##### EXERCISE DATA #####

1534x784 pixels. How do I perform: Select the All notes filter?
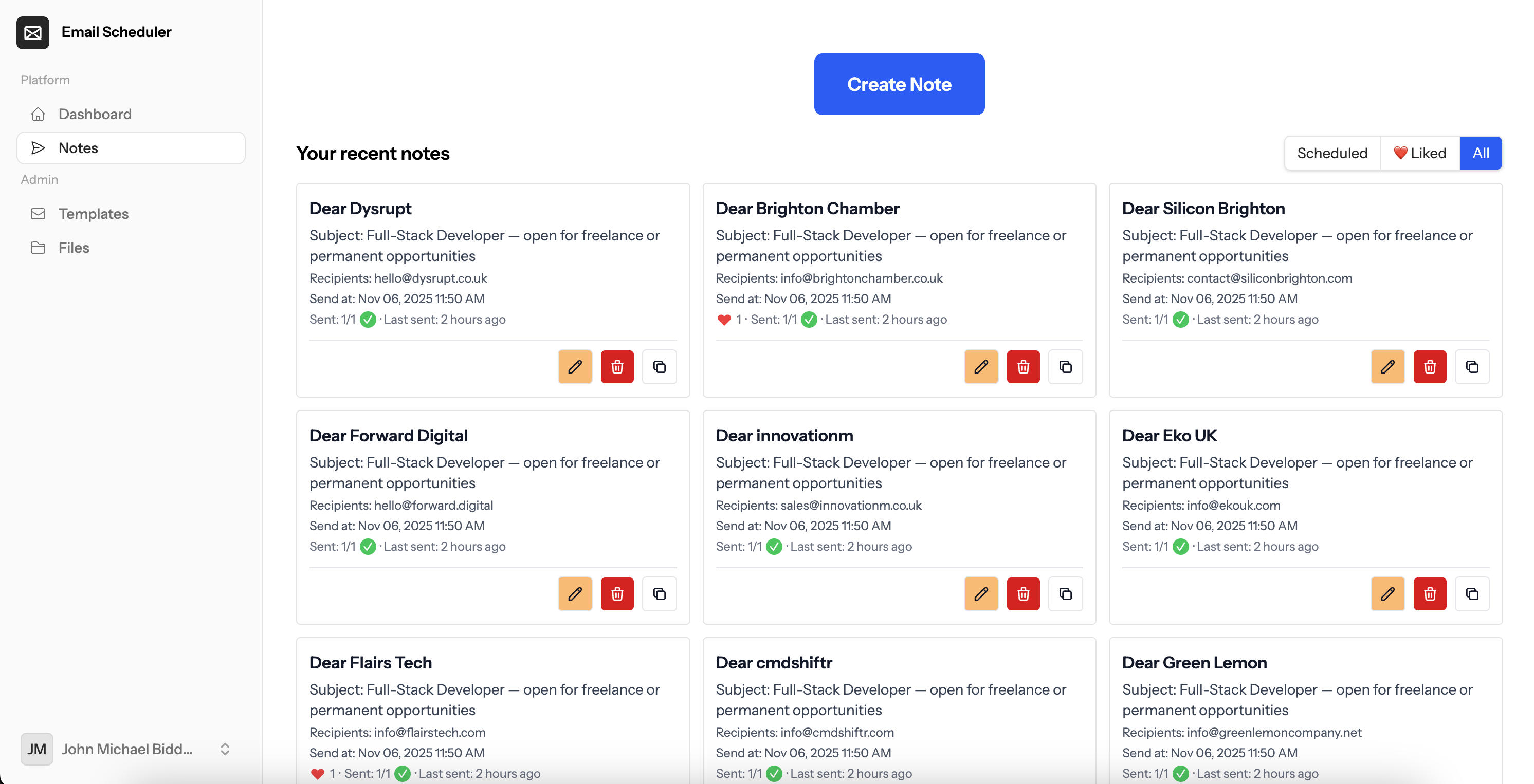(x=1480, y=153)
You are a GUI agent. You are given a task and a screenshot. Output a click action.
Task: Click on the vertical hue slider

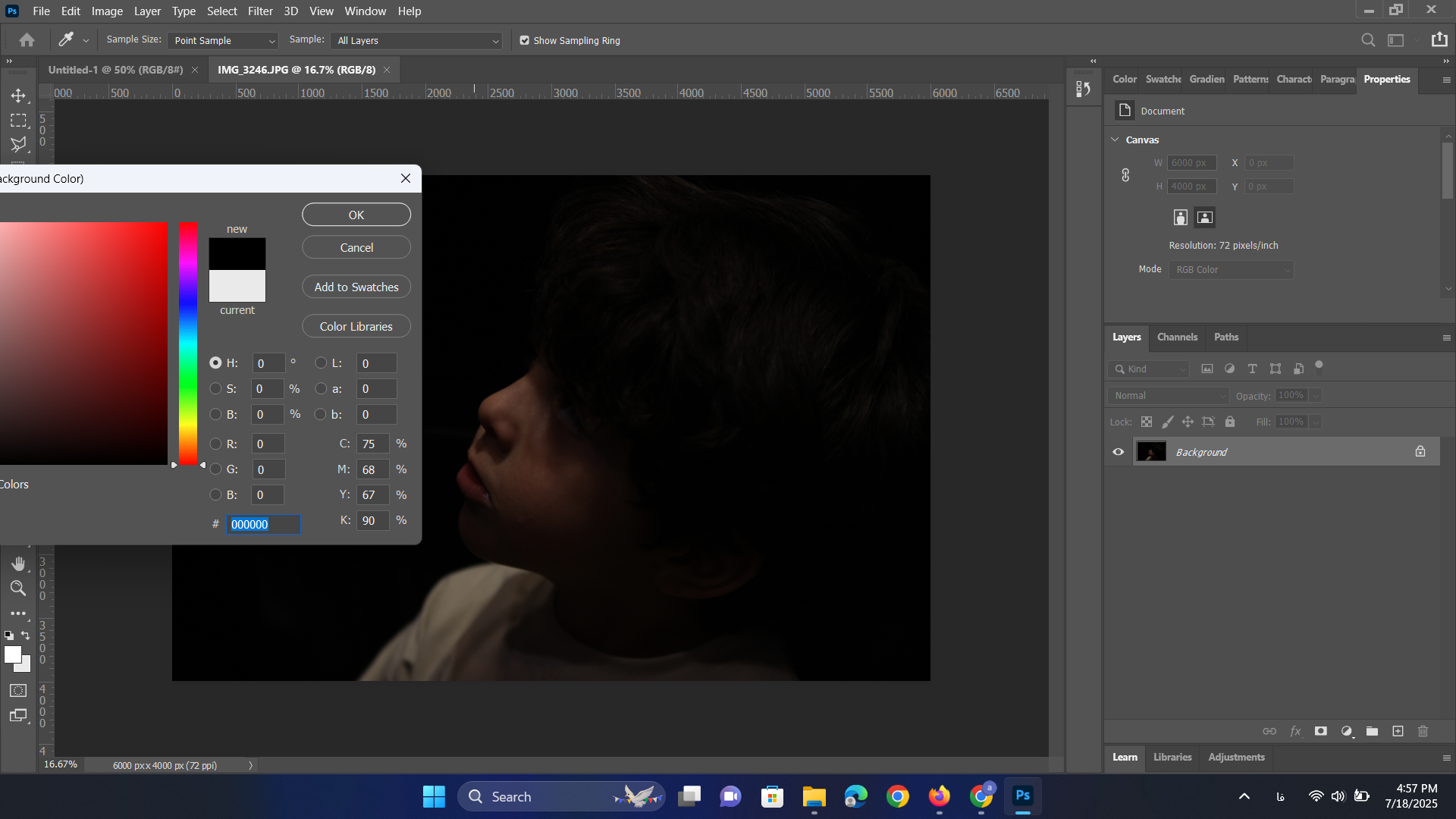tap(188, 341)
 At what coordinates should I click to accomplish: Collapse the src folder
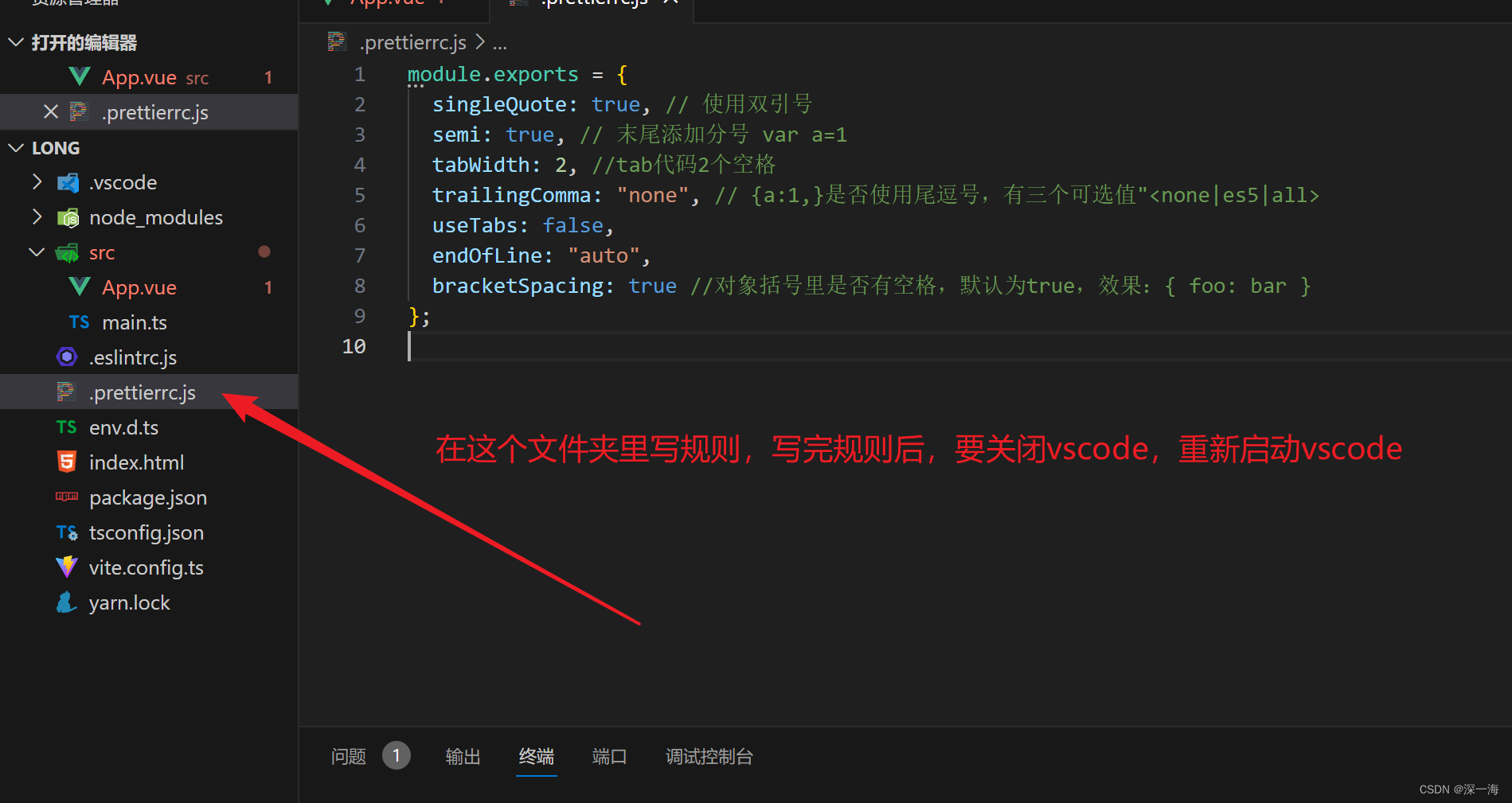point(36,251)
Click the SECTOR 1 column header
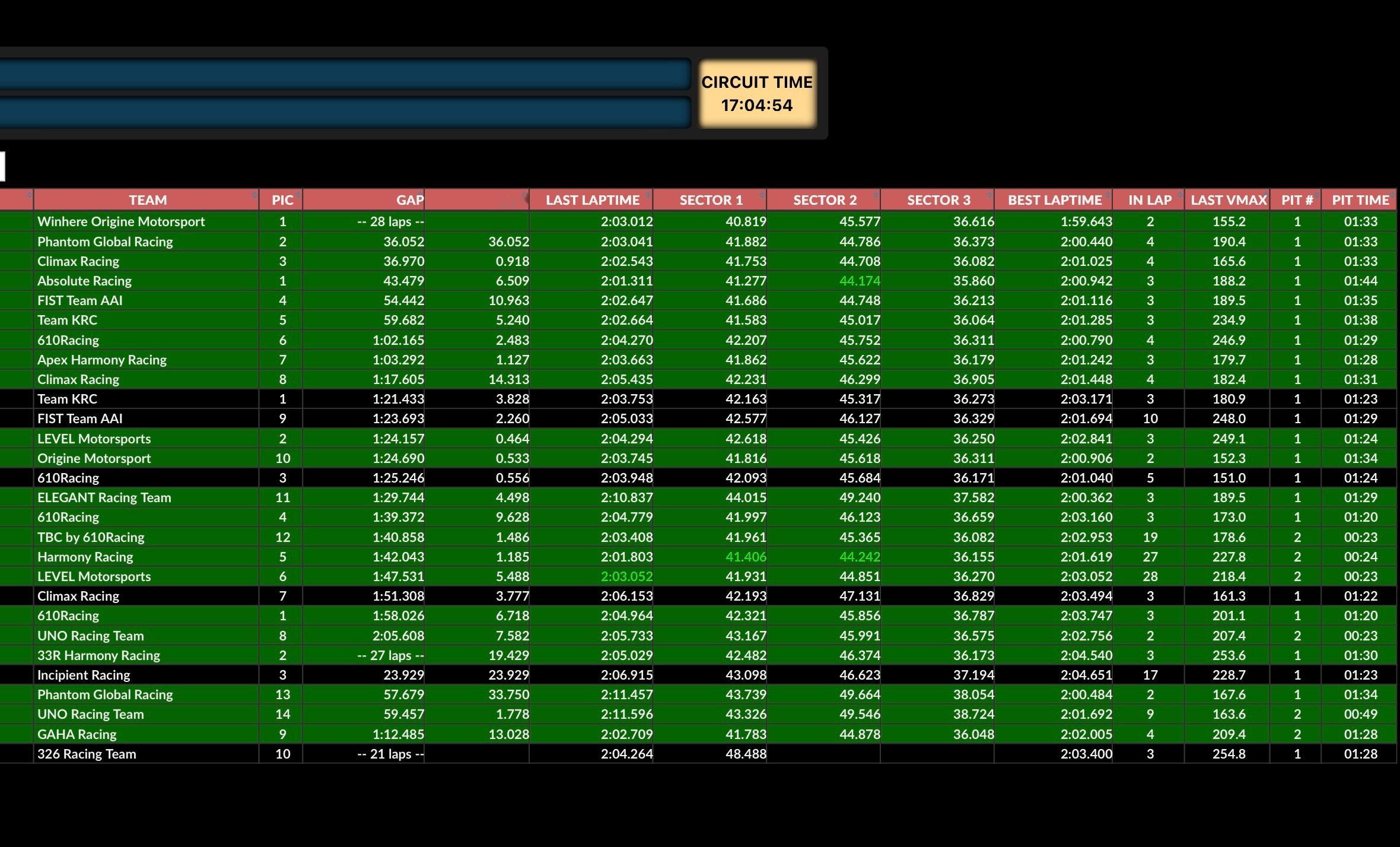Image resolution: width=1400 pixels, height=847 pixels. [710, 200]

#####

- [WHAT NEEDS TO BE DONE] Every entry above needs to be printed again exactly, with its pictures left out.

- [SOLUTION]
1534x784 pixels. How do I perform: Select the All notes filter?
(x=1480, y=153)
You are a GUI agent. You are given a task and a screenshot. Output a click action.
Task: Click on the vertical hue slider

tap(188, 341)
 At what coordinates should I click to accomplish: Collapse the src folder
point(36,251)
Click the SECTOR 1 column header
Image resolution: width=1400 pixels, height=847 pixels. [710, 200]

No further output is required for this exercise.